Tra gli altri usi popolari legati a questo periodo ci sono i Fuochi di S. Giovanni, falò accesi nei campi considerati propiziatori e purificatori: l’usanza di accenderli si riscontra in moltissime regioni europee e persino nell’Africa del Nord. I contadini si posizionavano in cima alle colline, e accendevano grandi falo’ in onore del sole, per propiziarsene la benevolenza e rallentarne idealmente la discesa; spesso con le fiamme di questi falo’ venivano incendiate delle ruote di fascine, che venivano fatte precipitare lungo i pendii, accompagnate da grida e canti.

Inoltre si faceva passare il bestiame tra il fumo dei falo’, in modo da togliere le malattie e proteggerlo sia da queste sia da chiunque vi potesse gettare fatture e malie.

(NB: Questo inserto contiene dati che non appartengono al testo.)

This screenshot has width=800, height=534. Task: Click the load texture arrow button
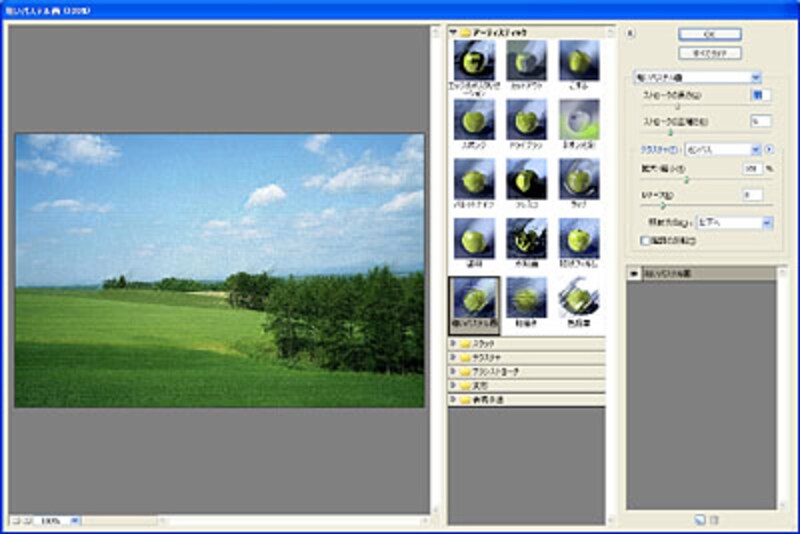768,149
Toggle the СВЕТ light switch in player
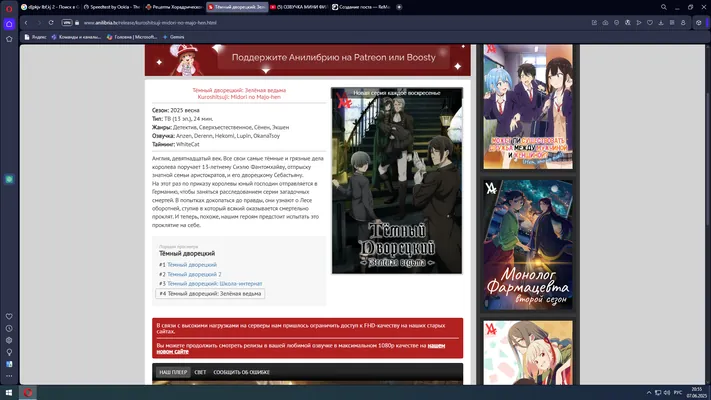This screenshot has width=711, height=400. coord(200,372)
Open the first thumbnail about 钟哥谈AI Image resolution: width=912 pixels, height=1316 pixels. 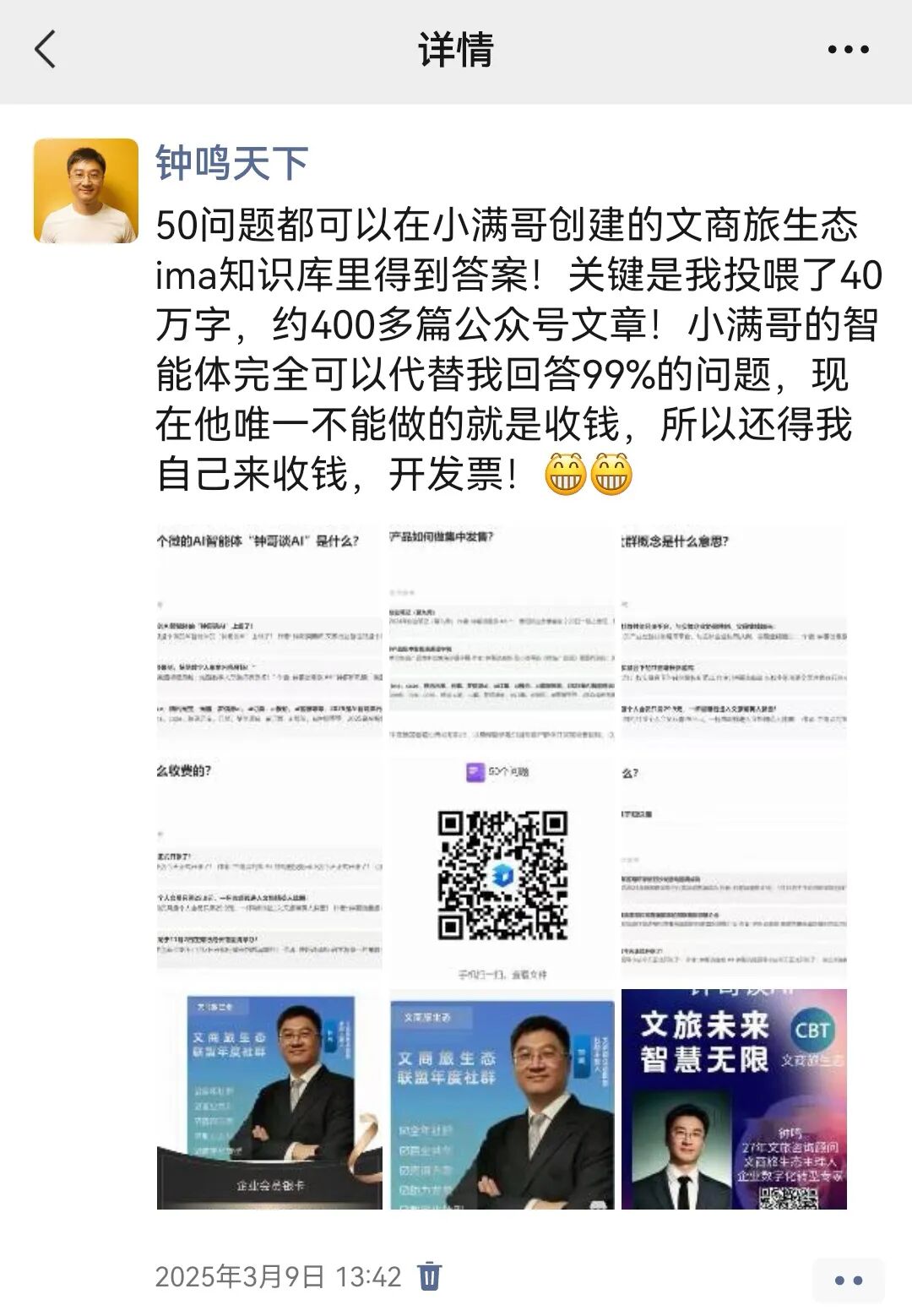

A Pamplona in Spagna si usa raccogliere erbe aromatiche da bruciare negli incroci per scongiurare le tempeste e i fulmini. Anche i Berberi che stanno in Nord Africa hanno dei festeggiamenti in concomitanza del 24 giugno e per questi accendono dei fuochi che facciano fumo denso per propiziare il raccolto dei campi e per guarire (col fumo) chi vi passa in mezzo. In una localita’ della Germania, vi e’ un’usanza a cui partecipa tutta la popolazione dei dintorni. Una grossa ruota di infuocata viene fatta rotolare fino a valle, dove passa il fiume: se la ruota arriva accesa nell’acqua il segno e’ favorevole; in caso contrario e’ cattivo auspicio. Chi salta il fuoco è sicuro di non dover soffrire il mal di reni per tutto l’anno .Gettando erbe particolari (come la verbena) nel fuoco del falo’ si allontana la malasorte. La mattina del 24 Giugno le persone girano tre volte intorno alla cenere lasciata dal falo’ e se la passano sui capelli o sul corpo, per scacciare i mali.